Id. at 9-10, 12. She also asserts that the agency did not allow her to return to duty on the date it alleged by agency counsel.
Id. at 9, 12. The agency opposed the petition for review and asked for permission to file supplemental information “at such time as back pay is processed.” PFR File, Tab 3 at 6. In reply, the appellant asserted, among other things, that the agency still had not issued a new Postal Service Form 50 (PS-50), expunged the removal documents from her personnel file, restored her benefits, or paid her back pay. PFR File, Tab 4 at 5. 3 The Clerk of the Board subsequently ordered both parties to provide further evidence and argument addressing whether, while the petition for review was pending, the agency had afforded the appellant all of the relief that she might have obtained if she had prevailed before the Board. PFR File, Tab 5 at 2. The agency responded with a declaration from agency counsel and other documentation concerning the agency’s efforts to return the appellant to the status quo ante. PFR File, Tab 6. The appellant did not respond. DISCUSSION OF ARGUMENTS ON REVIEW The Board’s jurisdiction is determined by the nature of the agency’s action at the time an appeal is filed with the Board. See Gillespie v. Department of Defense,
90 M.S.P.R. 327, ¶ 7 (2001). An agency’s unilateral modification of its adverse action after an appeal has been filed cannot divest the Board of jurisdiction unless the appellant consents to such divestiture or the agency completely rescinds the action being appealed.
Id.Thus, the Board may dismiss an appeal as moot if the appealable action is canceled or rescinded by the agency.
Id.For the appeal to be deemed moot, however, the agency’s rescission of the appealed action must be complete.
Id.That is, the employee must be returned to the status quo ante and not left in a worse position because of the cancellation than she would have been in if the matter had been adjudicated.
Id.If an appeal is not truly moot despite cancellation of the action under appeal, the proper remedy is for the Board to retain jurisdiction and to adjudicate the appeal on the merits. Fernandez v. Department of Justice,
105 M.S.P.R. 443, ¶ 5 (2007). The agency has the burden of proving mootness. See Friends of the Earth, Incorporated v. Laidlaw Environmental Services (TOC), Incorporated ,
528 U.S. 167, 189 (2000) (reflecting that the burden of proving mootness is on the moving party); Price v. U.S. Postal Service,
118 M.S.P.R. 222, ¶ 10 (2012) (finding that an administrative judge did not, as an appellant claimed, allow an agency to avoid its burden of proving mootness). 4 The administrative judge erred when he dismissed the appeal as moot because the agency’s rescission of the removal was not complete. The administrative judge stated in his October 3, 2016 initial decision that the agency “has granted the appellant’s request by rescinding the removal action and processing the appellant’s back pay request.” ID at 2. He explained that the appellant would be reinstated on the day that the initial decision was issued.

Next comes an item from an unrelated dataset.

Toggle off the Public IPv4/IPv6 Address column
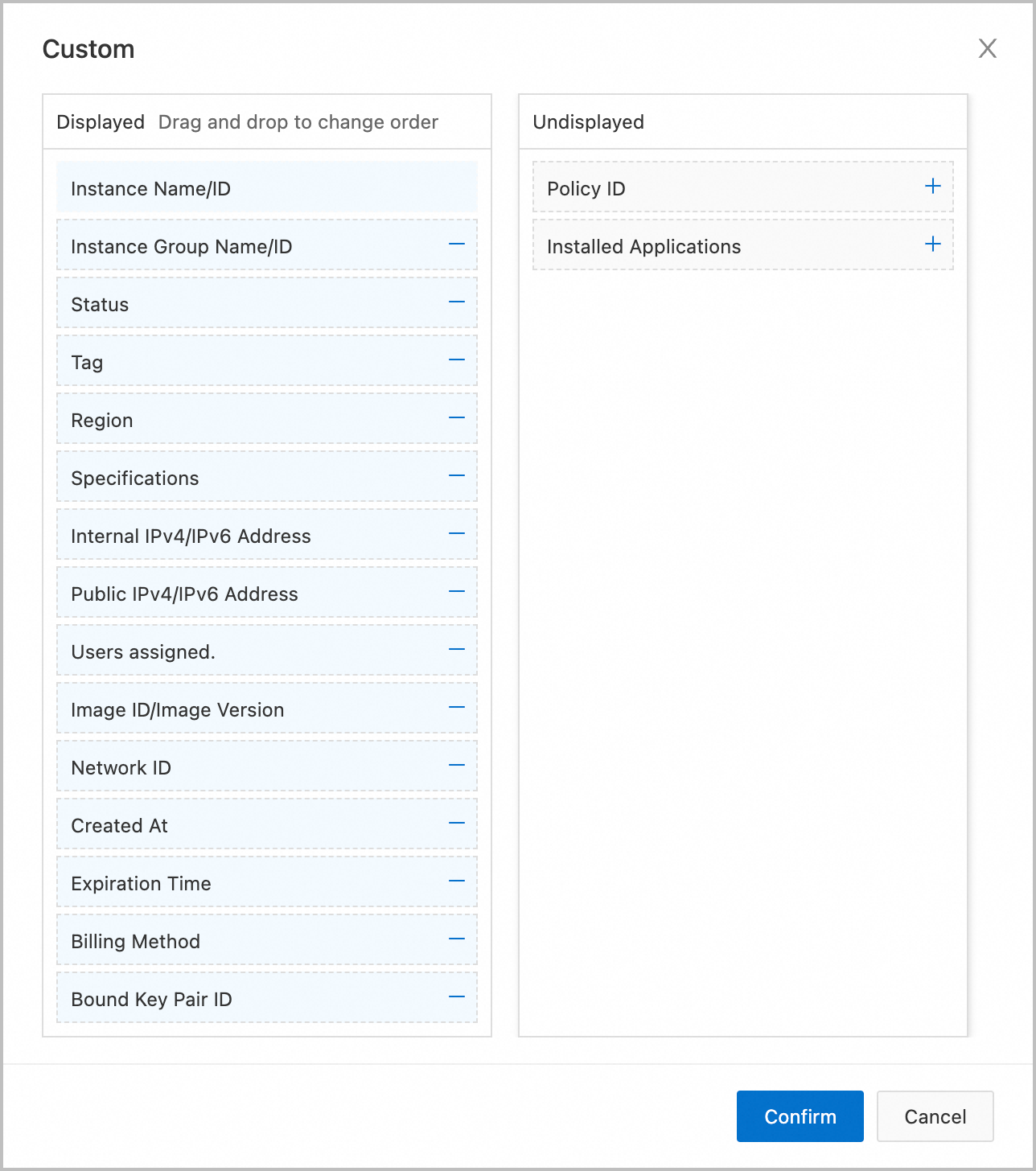The width and height of the screenshot is (1036, 1171). (x=457, y=591)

Id.In response to the appellant’s petition for review, the agency explained that the appellant returned to her former position effective October 1, 2016. PFR File, Tab 3 at 4-5, 8, 12, 19-22. The appellant’s pay resumed during the pay period ending October 7, 2016, and on September 29, 2016, the agency initiated action for her to recover back pay.

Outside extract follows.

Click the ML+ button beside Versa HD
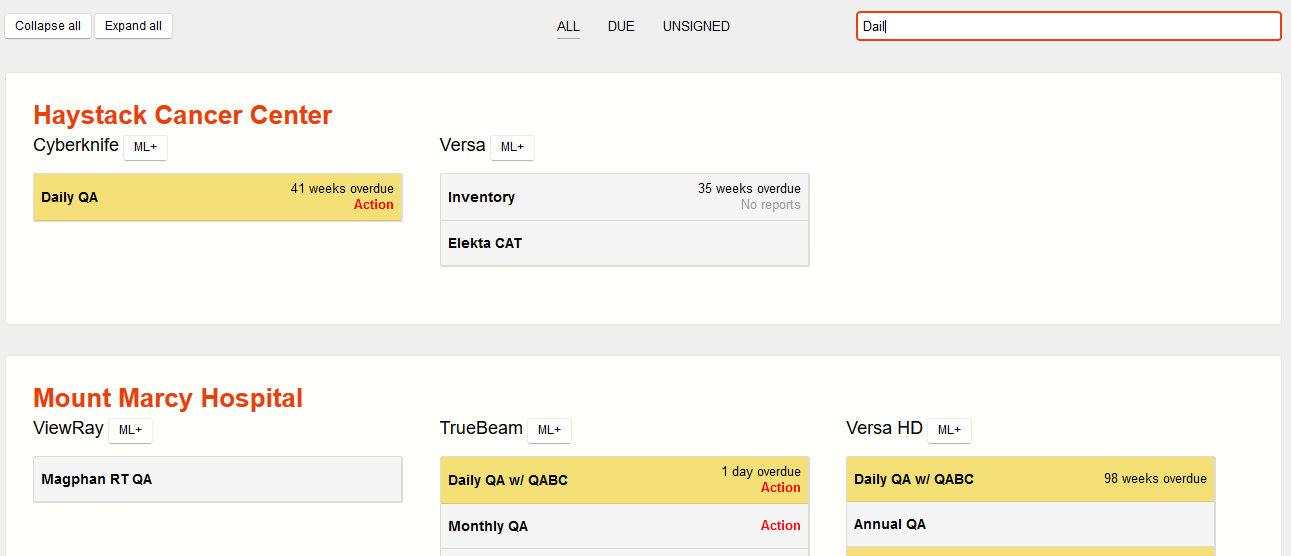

Id. at 8, 12, 14-17. In her reply to the agency’s response, the appellant offered a declaration stating that, as of November 4, 2016, she had not yet received any back pay, nor had the agency given her a PS -50 documenting her reinstatement, expunged the documents related to her removal from her official personnel folder, or informed her that her benefits had been restored. PFR File, Tab 4 at 7. Based on these facts, we find that the appeal was not moot when the initial decision was issued. Therefore, we vacate the initial decision. The appeal must be remanded for adjudication of the merits. While the appellant’s petition for review was pending, the Clerk of the Board ordered the parties to provide evidence, preferably in the form of sworn statements with supporting exhibits, and arguments addressing whether the appellant had obtained all of the relief that she might have obtained if she had prevailed before the Board. PFR File, Tab 5 at 2. The agency submitted a declaration with exhibits, documenting that the appellant had been issued back pay on February 16, 2017. PFR File, Tab 6 at 5-6, 20-24. The back pay documentation includes data on the agency’s withholding for her retirement benefits and the record indicates that the agency would have addressed any other matters related to benefits when it processed her back pay.

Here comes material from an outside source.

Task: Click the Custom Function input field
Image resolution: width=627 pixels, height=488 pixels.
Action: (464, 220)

Id. at 12, 20-24. The 5 agency also submitted the appellant’s most recent PS-50, dated January 7, 2017.
Id. at 5, 15. Restoration to the status quo ante requires, among other things, that the agency remove all references to the adverse action from the appellant’s personnel file. See Price,
118 M.S.P.R. 222, ¶ 13. The agency has not alleged, nor offered evidence to demonstrate, that it purged the proposal to remove or the removal decision from the appellant’s record. PFR File, Tabs 3, 6. On remand, the administrative judge should resolve whether the agency can meet its burden of proving that it did so. In supporting its assertions, the agency should be mindful that the statements of a party’s representative in a pleading do not constitute evidence. Hendricks v. Department of the Navy,
69 M.S.P.R. 163, 168 (1995). Should the administrative judge find that the agency has failed to return the appellant to the status quo ante, he shall adjudicate the appeal on the merits. The administrative judge did not abuse his discretion when he declined to issue a bench ruling reversing the removal action. The appellant asserts that the administrative judge abused his discretion when he informed the parties from the bench that the agency could rescind the removal before the initial decision was issued, rather than issue an immediate ruling reversing the removal on grounds that the agency had violated her right to due process. PFR File, Tab 1 at 10. The Board’s regulations give its administrative judges broad discretion to regulate the course of hearings and to issue initial decisions.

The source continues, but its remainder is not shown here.